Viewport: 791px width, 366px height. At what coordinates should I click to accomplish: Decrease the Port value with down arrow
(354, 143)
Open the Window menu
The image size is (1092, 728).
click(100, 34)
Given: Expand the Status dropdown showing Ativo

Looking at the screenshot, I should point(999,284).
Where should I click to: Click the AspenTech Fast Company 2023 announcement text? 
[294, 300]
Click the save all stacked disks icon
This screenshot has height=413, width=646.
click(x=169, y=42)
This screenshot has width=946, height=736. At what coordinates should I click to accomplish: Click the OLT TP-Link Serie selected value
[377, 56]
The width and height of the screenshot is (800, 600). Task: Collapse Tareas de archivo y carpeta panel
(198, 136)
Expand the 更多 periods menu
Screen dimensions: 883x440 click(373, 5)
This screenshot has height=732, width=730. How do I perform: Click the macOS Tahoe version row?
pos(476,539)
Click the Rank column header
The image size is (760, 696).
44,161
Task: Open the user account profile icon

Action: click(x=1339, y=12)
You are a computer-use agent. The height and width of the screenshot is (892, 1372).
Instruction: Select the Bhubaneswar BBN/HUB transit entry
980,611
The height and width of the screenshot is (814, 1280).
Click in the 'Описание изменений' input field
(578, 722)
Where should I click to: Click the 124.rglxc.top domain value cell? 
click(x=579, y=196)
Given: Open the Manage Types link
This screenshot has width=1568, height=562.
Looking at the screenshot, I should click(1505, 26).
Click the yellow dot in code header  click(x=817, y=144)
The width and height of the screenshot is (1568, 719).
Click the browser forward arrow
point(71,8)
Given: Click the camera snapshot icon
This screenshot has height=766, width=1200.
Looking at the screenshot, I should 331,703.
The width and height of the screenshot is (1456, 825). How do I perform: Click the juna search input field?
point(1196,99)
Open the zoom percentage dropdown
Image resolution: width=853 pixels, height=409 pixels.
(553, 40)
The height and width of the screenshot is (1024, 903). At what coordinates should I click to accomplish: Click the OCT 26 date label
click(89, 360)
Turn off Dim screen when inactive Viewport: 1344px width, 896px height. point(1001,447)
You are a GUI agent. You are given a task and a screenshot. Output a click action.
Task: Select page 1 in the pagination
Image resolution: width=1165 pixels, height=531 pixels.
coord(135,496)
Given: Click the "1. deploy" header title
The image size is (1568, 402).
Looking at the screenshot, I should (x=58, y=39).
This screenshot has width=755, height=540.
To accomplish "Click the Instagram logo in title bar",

Exercise — Copy only the entries from the first line to the line with "Given: Click the camera snapshot icon", each exactly as it appears.

Output below —
Viewport: 791px width, 366px height. At what coordinates should I click to accomplish: Decrease the Port value with down arrow
(354, 143)
Open the Window menu
The image size is (1092, 728).
click(100, 34)
Given: Expand the Status dropdown showing Ativo

Looking at the screenshot, I should point(999,284).
Where should I click to: Click the AspenTech Fast Company 2023 announcement text? 
[294, 300]
Click the save all stacked disks icon
This screenshot has height=413, width=646.
click(x=169, y=42)
This screenshot has width=946, height=736. At what coordinates should I click to accomplish: Click the OLT TP-Link Serie selected value
[377, 56]
The width and height of the screenshot is (800, 600). Task: Collapse Tareas de archivo y carpeta panel
(198, 136)
Expand the 更多 periods menu
Screen dimensions: 883x440 click(373, 5)
This screenshot has height=732, width=730. How do I perform: Click the macOS Tahoe version row?
pos(476,539)
Click the Rank column header
The image size is (760, 696).
44,161
Task: Open the user account profile icon

Action: click(x=1339, y=12)
You are a computer-use agent. The height and width of the screenshot is (892, 1372).
Instruction: Select the Bhubaneswar BBN/HUB transit entry
980,611
The height and width of the screenshot is (814, 1280).
Click in the 'Описание изменений' input field
(578, 722)
Where should I click to: Click the 124.rglxc.top domain value cell? 
click(x=579, y=196)
Given: Open the Manage Types link
This screenshot has width=1568, height=562.
Looking at the screenshot, I should click(1505, 26).
Click the yellow dot in code header  click(x=817, y=144)
The width and height of the screenshot is (1568, 719).
Click the browser forward arrow
point(71,8)
Given: Click the camera snapshot icon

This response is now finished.